Users with a relational database background will naturally expect higher query performance through the use of level two indexes. Although it is difficult to define the exact meaning of the two-level index in the NoSQL database, we can come up with models to serve multiple, if not all, use cases. Higher query performance will encourage users to migrate from relational databases to HBase.
7. Enhanced security.
Some applications place sensitive data in hbase, which requires stricter security rules. HBASE-7897 adds tag support to the cell Interface, laying the groundwork for achieving this goal. According to performance data, embedding ACLs as tags into key values shows better performance than using a dedicated ACL column family. The core contributor Andrew Purtell provides a reference implementation in "HBase-6222: adding security for each key value."
8. Easy to use.
Compared with MongoDB, HBase does not require tuning after initial deployment. We should provide hbase tuning parameters. For example, when the load tends to read heavily, more heaps should be provided to the block cache. Memstore should use more heaps when the load has a large number of writes.
I would also like to mention several projects built on top of hbase. From Intel's Panthera, the SQL interface enables better analysis on Hadoop/hbase.

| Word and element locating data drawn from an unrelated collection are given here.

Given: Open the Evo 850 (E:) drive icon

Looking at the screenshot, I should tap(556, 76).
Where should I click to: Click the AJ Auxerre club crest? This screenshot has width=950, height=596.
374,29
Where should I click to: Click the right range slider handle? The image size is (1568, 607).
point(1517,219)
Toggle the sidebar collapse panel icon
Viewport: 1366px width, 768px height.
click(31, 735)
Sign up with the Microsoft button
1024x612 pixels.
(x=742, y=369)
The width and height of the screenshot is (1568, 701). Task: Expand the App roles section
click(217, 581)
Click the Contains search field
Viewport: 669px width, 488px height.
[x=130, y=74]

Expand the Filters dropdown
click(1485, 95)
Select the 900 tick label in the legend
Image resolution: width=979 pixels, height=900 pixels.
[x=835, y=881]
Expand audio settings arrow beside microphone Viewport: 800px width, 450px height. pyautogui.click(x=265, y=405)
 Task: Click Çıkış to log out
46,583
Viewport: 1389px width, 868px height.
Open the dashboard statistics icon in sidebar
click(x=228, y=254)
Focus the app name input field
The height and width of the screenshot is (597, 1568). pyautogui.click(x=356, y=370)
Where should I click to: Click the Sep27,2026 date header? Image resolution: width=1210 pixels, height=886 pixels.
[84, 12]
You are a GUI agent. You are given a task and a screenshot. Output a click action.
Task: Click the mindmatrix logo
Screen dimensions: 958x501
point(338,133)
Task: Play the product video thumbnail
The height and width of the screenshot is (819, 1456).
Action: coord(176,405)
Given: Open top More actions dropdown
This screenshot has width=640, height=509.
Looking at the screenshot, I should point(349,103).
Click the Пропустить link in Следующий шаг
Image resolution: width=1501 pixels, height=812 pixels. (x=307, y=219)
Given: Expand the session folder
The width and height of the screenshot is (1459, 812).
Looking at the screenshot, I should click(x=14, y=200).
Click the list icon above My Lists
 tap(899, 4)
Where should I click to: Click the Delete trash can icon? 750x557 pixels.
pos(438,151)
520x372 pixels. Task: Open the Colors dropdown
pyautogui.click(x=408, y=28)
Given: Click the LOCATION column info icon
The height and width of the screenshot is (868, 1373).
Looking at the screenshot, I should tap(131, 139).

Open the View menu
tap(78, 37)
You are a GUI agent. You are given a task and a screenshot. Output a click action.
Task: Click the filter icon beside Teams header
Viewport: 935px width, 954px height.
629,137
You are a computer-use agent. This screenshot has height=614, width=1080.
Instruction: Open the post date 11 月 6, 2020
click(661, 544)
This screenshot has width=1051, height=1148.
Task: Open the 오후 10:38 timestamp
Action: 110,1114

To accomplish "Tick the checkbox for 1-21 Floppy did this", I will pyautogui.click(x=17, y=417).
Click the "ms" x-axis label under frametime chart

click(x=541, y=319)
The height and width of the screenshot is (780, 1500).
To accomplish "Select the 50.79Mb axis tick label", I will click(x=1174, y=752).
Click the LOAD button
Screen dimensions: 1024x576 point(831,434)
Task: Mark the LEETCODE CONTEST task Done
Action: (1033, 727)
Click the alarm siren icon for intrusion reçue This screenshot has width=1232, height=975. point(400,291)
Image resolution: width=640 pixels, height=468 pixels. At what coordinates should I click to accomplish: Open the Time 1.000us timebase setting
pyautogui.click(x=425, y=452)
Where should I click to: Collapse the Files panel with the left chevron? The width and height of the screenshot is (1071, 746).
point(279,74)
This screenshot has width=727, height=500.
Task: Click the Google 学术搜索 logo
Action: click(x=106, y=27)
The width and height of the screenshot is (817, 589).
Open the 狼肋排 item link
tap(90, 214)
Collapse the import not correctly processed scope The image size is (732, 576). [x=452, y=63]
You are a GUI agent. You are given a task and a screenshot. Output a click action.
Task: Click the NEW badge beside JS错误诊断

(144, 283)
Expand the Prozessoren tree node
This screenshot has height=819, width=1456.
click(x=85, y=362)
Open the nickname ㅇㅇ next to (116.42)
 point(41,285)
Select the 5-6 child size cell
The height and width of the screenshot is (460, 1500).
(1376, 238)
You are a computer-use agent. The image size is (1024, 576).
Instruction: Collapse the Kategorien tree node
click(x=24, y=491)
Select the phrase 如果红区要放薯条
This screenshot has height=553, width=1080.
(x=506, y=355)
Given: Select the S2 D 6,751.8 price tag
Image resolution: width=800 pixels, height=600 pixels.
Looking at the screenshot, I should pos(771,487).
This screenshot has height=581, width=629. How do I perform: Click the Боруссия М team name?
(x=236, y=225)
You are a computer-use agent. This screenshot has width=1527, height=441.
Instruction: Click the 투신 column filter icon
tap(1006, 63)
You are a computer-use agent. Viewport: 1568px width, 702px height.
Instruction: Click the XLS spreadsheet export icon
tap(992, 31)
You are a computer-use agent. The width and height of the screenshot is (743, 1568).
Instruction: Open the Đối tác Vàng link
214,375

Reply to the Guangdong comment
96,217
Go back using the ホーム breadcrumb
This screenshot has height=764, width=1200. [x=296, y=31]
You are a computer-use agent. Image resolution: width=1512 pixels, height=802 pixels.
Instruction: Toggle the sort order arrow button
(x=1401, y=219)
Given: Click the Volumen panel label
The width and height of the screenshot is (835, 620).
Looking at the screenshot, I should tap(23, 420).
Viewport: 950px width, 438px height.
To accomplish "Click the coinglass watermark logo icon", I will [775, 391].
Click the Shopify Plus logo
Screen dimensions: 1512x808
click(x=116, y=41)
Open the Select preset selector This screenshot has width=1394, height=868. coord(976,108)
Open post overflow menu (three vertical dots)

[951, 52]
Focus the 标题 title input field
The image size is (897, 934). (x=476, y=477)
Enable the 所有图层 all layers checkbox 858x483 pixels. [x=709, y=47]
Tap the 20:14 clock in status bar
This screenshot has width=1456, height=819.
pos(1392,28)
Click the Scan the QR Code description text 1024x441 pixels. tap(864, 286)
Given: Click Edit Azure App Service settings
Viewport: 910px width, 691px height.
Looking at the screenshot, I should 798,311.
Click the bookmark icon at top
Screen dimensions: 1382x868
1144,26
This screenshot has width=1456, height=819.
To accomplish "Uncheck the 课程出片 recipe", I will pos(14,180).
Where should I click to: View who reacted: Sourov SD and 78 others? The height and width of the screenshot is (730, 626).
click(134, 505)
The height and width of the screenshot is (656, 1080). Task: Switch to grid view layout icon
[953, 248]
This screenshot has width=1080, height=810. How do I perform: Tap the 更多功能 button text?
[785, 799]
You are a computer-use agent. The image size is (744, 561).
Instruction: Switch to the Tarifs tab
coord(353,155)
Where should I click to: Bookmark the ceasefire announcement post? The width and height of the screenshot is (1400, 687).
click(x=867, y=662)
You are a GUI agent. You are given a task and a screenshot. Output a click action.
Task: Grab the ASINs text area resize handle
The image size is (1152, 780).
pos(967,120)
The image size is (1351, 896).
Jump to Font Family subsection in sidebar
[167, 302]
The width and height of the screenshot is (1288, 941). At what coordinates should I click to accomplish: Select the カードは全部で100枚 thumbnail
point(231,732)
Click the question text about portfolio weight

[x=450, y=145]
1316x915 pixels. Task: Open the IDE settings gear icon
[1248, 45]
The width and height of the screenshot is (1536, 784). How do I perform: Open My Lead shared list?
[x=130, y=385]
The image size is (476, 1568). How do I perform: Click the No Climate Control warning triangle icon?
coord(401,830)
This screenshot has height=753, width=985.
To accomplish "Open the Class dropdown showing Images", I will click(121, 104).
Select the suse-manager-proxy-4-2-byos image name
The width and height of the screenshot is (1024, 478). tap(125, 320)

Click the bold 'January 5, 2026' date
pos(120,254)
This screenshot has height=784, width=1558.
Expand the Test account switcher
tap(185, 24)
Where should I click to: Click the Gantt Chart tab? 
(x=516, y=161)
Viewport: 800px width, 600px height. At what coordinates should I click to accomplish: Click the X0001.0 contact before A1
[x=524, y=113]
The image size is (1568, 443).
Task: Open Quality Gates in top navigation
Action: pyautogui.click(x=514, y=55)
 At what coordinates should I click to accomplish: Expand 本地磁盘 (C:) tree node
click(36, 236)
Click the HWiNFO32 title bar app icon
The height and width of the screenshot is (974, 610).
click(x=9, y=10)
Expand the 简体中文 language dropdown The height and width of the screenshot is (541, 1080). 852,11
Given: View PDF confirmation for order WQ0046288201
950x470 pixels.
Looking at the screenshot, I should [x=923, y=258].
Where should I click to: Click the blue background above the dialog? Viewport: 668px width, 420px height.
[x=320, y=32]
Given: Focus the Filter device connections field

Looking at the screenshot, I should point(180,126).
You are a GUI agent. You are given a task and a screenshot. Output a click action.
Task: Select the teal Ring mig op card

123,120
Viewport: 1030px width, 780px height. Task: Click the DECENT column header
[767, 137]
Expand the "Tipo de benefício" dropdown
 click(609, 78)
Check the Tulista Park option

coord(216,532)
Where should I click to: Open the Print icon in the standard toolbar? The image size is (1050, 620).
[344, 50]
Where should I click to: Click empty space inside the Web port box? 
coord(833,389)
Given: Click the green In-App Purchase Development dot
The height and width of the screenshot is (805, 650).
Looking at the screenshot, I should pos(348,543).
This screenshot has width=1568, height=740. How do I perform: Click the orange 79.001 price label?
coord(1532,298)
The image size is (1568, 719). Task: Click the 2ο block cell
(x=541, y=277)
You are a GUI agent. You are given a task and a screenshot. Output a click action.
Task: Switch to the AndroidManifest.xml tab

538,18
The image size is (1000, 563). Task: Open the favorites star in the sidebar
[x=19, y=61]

Wasp from Taobao is an implementation of Google Megastore. From Cloudera's Impala, it is being tested and open source process. The Phoenix from Salesforce provides the SQL interface in Query hbase. I believe that there will soon be a winner in these interactive technologies that can be implemented and hbase more user-friendly. As for the winners, I can think of several features: open source, strong community support, and the possibility of becoming an Apache incubator project.